*COMPLETE THE FOLLOWING*.
a) In the Secret Santa forum thread, what job does 'Dawn' hold?
b) Extend the Secret Santa forum thread with the next post after its final line.

But if so- put her name to the budget, set up an Elfster then wash your hands of the whole thing.

MissEsmeWatson · 02/10/2024 14:19

PriyaPT · 02/10/2024 12:16

in the past I did a secret Santa where you could only spend £5 and you HAD to spend it on something in a charity shop or something home made. We opened all the gifts in a team meeting with hot chocolate and biscuits/mince pies, and played a few silly games together (we did a Family Fortunes style game that was a good laugh, and a dressing up game where you had to make a festive hat out of bits and pieces).

It was really funny and a few people got some amazingly creative things!

maybe do a straw poll aand find out what people really want. For me, Christmas should be about the spirit of the season, not the stress of shopping.

This sounds brilliant, imagination and fun rather than a lot of money.

LostFuse · 02/10/2024 14:19

With the cost of living impacting many of our spending habits, it seems that Over 50% of Brits will be on a budget of £10 and under this year. An admirable quarter of us are willing to spend between £10 and £20 but only 12% would be willing to spend more than £20.

Secret Santa 2023: Cost of Living and UK Office Workers Confessions (instantprint.co.uk)

ThanksHunPenneys · 02/10/2024 14:20

JudgeJ · 02/10/2024 14:08

£30 is our family Secret Santa, we can all buy what we need and it's really just to have something to give/receive on Christmas Day. I certainly wouldn't want to spend it on someone I only work with!

We also do a family SS, budget is €50 but that is to get the recipient something that they really want and wouldn't necessarily buy themselves.
It's great because you can get something decent while sticking to a budget, and also don't have to spend €10 on each person buying six different crappy presents.
For work colleagues I wouldn't like it to be more than a tenner, surely the idea is it's fun not a special Christmas present.

saraclara · 02/10/2024 14:23

Eg. you can say "I have been told that the budget is £30".

I think this is the safest route to take. You'll not have mentioned her, and you'll have made it clear that it's not your idea.

tuvamoodyson · 02/10/2024 14:38

FranksBank · 02/10/2024 12:44

I really should have clarified that 'Dawn' is the Office Manager/Accounts person

I am the Head's PA but have 'other duties needed within the office' because he also has an EA

So she is above me and can tell me not to say she said to put £30.

Then send it out quickly before she can tell you not to put her name on it!

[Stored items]
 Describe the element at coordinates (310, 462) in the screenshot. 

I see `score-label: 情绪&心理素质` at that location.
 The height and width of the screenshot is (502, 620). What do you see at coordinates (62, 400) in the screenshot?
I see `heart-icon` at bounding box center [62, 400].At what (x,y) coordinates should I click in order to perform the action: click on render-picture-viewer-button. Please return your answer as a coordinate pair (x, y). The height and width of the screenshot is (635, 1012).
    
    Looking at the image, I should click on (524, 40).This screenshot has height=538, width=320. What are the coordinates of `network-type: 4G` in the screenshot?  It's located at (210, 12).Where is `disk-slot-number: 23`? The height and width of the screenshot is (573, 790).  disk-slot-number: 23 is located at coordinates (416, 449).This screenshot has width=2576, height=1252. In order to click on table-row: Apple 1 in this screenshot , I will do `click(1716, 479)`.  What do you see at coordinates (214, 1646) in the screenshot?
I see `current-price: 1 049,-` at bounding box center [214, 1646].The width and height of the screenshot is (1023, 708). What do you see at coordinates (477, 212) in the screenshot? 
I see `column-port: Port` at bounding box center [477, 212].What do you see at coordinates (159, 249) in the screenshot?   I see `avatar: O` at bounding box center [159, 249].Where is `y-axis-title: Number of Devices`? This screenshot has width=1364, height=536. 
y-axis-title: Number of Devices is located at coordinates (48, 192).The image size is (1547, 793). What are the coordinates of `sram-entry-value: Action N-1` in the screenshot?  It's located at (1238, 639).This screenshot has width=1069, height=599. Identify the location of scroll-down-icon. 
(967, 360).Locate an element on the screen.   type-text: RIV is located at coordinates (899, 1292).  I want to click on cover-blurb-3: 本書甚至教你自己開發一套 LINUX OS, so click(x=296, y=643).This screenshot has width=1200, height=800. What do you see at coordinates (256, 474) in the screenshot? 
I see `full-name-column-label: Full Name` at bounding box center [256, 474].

*TASK-BY-TASK RESULTS*.
a) She is the Office Manager/Accounts person.

b)
Mumwithbaggage · 02/10/2024 14:40

I hate secret santa - such a waste of money on landfill crap. With my neighbours we went out to dinner, each threw in a tenner and the one whose name was drawn out of the hat picked the charity it all went to. £100 to MS Research rather than £100 of tat no-one needed.

I do it with a small group of good friends - £10 limit. Not everyone has lots of family around so it's more of a deal for some people than others. And they're GOOD friends, not just work colleagues.

I loathe it at work - enforced jollity. I've pulled my own name out twice and not owned up (I work in a school) so just bought something I knew I'd like. £30 is madness and unnecessary.

housethatbuiltme · 02/10/2024 14:43

To be fair they can't MAKE you spend £30, nothing is to stop you buying something for £5. Its 'within budget.

I found people always bloody ignored the rules anyway. I found in my experience women would always swap to their best or close friend and go way over (both in amount of stuff and price) and the men never put in any effort at all often spending under on a last minute £1 gift or not bringing anything at all.

Nothing as awkward as a part time than sitting like a spare part while the cliquey full time girls spends 20 minutes opening 10-15 presents each with cries of 'I know I shouldn't but I just couldn't choose only one'. Then right at the end being handed a unwrapped gift of a mini Toblerone by Dave while John looks at the person left empty handed and announces with surprise (despite watching it all for the last 45 minutes) 'oh, is that today, yeah I forgot'.

Friendofdennis · 02/10/2024 14:45

£30 is way too high for a works secret Santa

JustKeepSwimmingJust · 02/10/2024 14:47

Way too much. I came up with a good idea for my parents this year that will cost £40 and am splitting it with my brothers!!

Only my children get more than that spent on them.